Believe me that I have seen many patients in my clinic, who rarely (if ever) touch junk food, who spend hours in the gym, and still weigh in at 350 lbs or more. There is (and has been for a long time) enough scientific evidence to support the fact that people vary remarkably in their susceptibility to weight gain (and weight loss). The amount of weight gained by eating exactly the same amount of excess calories can vary as much as 5-fold between individuals.
So for all we know, Sarah Hoffman (like most people living with excess weight) is already well-informed and concerned about her diet and I’d hardly be surprised if, despite her busy schedule, she does manage to squeeze in as much physical activity into her daily routine as she possibly can.
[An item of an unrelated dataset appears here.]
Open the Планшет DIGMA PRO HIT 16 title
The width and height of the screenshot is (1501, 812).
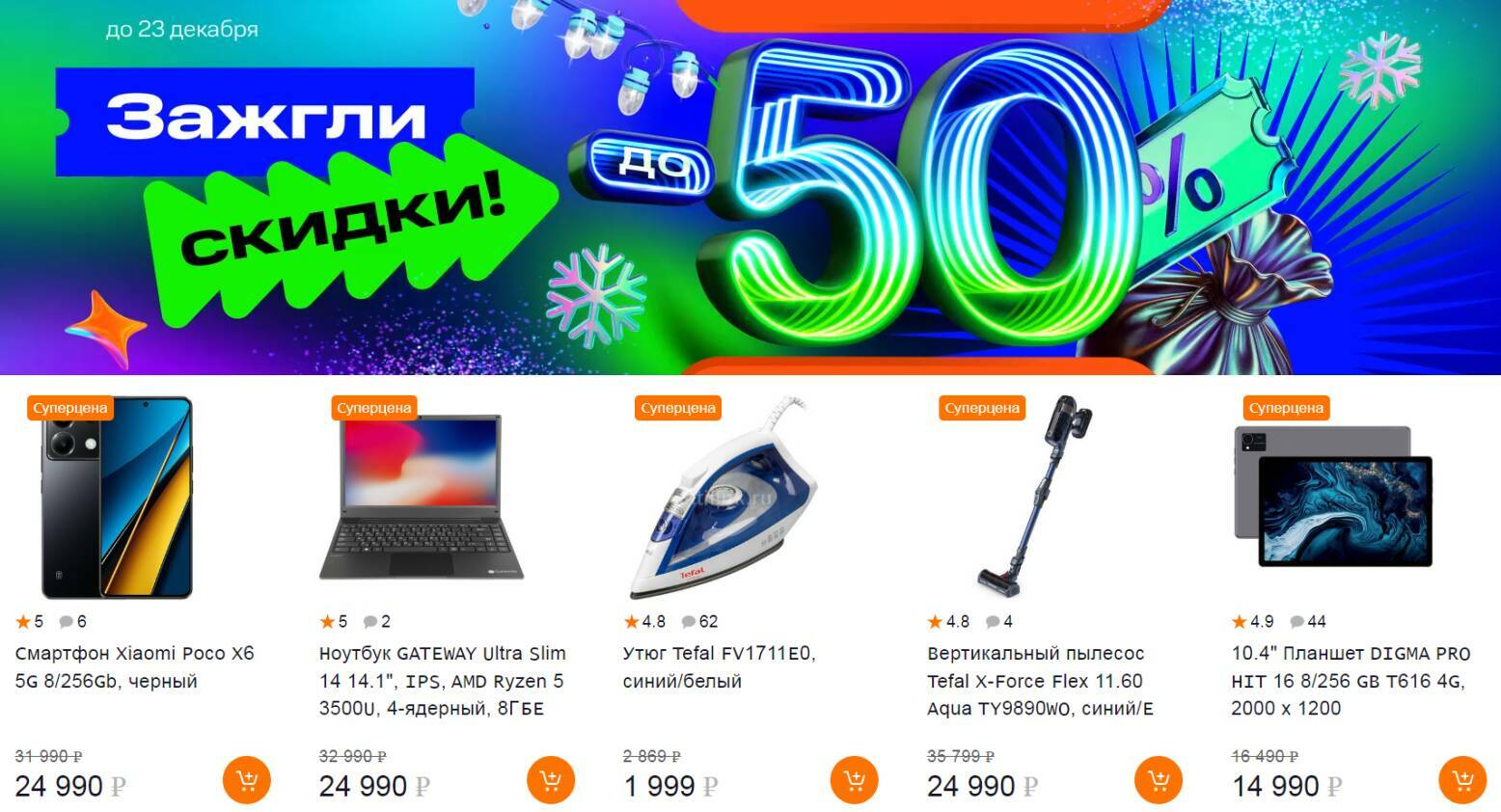pyautogui.click(x=1351, y=681)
But, irrespective of all of the above, there are simply so many different causes of weight gain (from genetics, to mental health, to sleep deprivation, to stress, to eating norms and culture, adverse childhood experiences, to medications – even perhaps the bugs that happen to live in your gut), that judging someone about their health knowledge or behaviours by looking at their size is truly laughable.
Indeed, who better to have as a health minister, than someone living with a chronic disease?
Would anyone seriously object to Sarah Hoffman’s appointment as Health Minister, were she living with diabetes, chronic kidney failure, coronary artery disease, HIV/AIDS, depression or for that matter cancer (even lung cancer)?
The only real difference between obesity and any of the above conditions is that obesity is visible for anyone to see (and apparently fair game for anyone to comment on).
Whether or not Sarah Hoffman turns out to be a capable and competent health minister remains to be seen – I am certain that neither her success nor failure will have anything to do with her size.
Perhaps it will take a Health Minister living with obesity, to finally create a health system, where people living with obesity are treated with compassion and respect and, most importantly, can find the help and treatments that they need.